Supe al día siguiente que Nino se había roto un brazo y no me atreví a presentarme en la villa, porque temía que nos hubiesen visto.

Durante muchas noches permanecí despierto horas y horas, cerrando los ojos y apretando la almohada. Una noche de luna, si no hubiese tenido miedo me habría levantado para ir corriendo a la barraca y ver si quedaba algún rastro. Fui a la mañana siguiente, pero andaba por la viña un campesino y no me atreví a entrar.

De mi patio salía poco, porque temía asechanzas y pedradas, pero los chicos me llamaron para ir a pescar porque necesitaban mi red. Y como Nino tenía un brazo roto, el hijo del herrero no se atrevió a decir palabra. Pero un día que hablábamos de ciertas cosas, escondidos en el henil con el rubio de los Mulini, éste me preguntó si también la hermana de Nino era rubia. Luego me avergoncé, pero en aquel momento no supe callar. Hablé, pero con un nudo en la garganta, y de pronto me sentí desesperado, como cuando de niño, en cueros en la silla de la cocina, miraba cómo vertían el agua para el baño. Me callé, y también el rubio callaba.

Finalmente, una mañana, pasaba Bruno en bicicleta y me sorprendió acuchillando una rama bajo los sauces y me llamó, parándose. Llevaba un pañuelo negro al cuello y una blusa con bolsillos.

—¿Has reñido con Nino?

Nino le había dicho el día antes que me buscase y que me mandara a su casa. ¿Se había pegado conmigo? La historia que le había contado del árbol seco no valía. Aquel arañazo era de un chico. —Y si no os conociese, diría que es de chica —concluyó.

Yo le miraba incrédulo.

—Vete a verle tú también; entre hombres no hay que estar nunca en guerra. Ve, Nino quiere verte. Os contaréis cómo nacen los niños.

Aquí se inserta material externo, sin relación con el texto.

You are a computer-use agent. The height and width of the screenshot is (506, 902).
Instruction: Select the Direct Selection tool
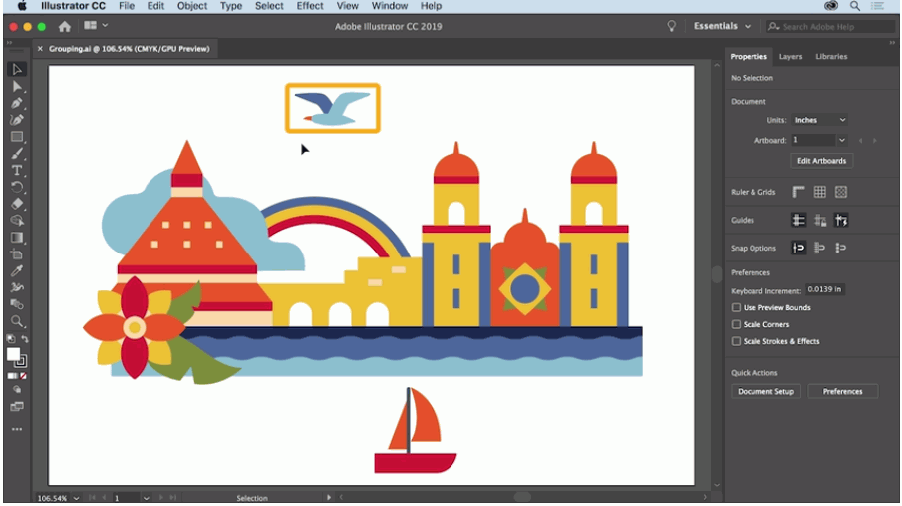pos(17,86)
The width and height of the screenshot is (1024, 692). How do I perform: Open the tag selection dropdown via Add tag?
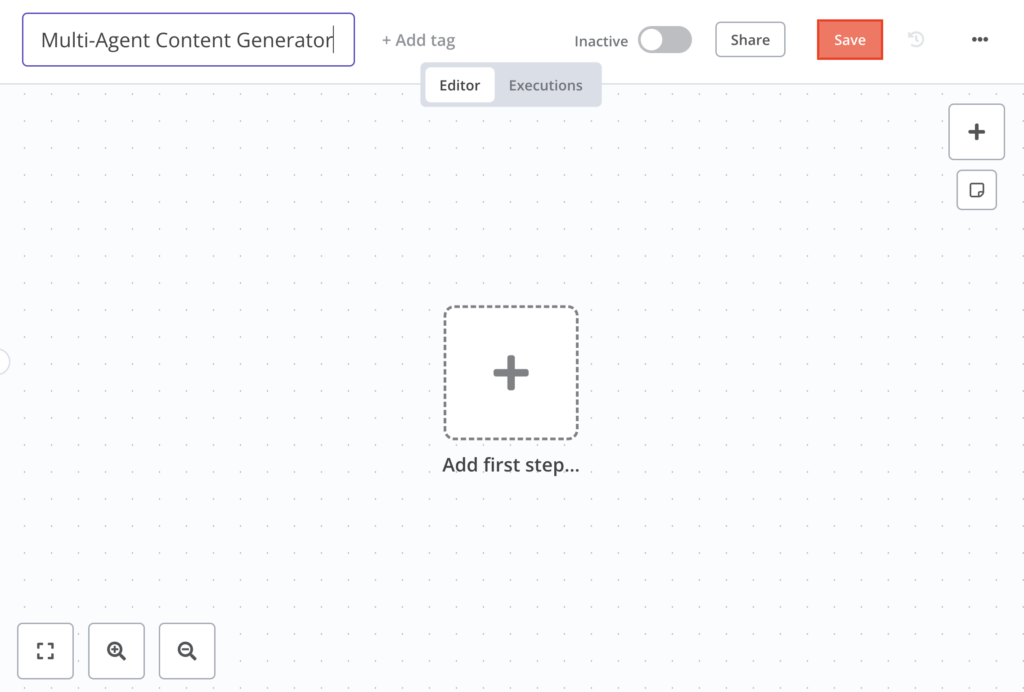tap(418, 40)
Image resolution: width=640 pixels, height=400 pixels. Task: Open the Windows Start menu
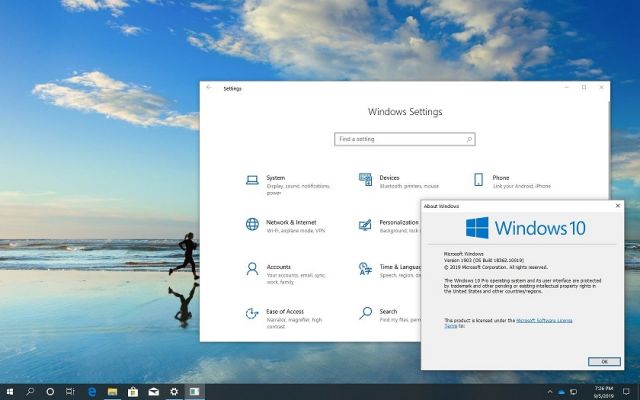[10, 391]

—Pero ¿tú has ido a verle? —pregunté, titubeando.

—Por supuesto. Somos amigos, ¿no? Es valiente, ese chico. Un brazo roto hace dos semanas y quiere volver a ir en automóvil conmigo.

Bruno sacó un cigarrillo y lo encendió. Echó el humo y enderezó la bicicleta.

—¿Qué dicen sus hermanas? —pregunté.

—Oh, a ésas les tiene sin cuidado —respondió Bruno volviendo la cabeza—. Y a la madre más que a ninguna. La única que se preocupa un poco por él es la rubia—. Se alejó por la carretera mientras yo le seguía con la mirada estupefacto y en el fondo contento.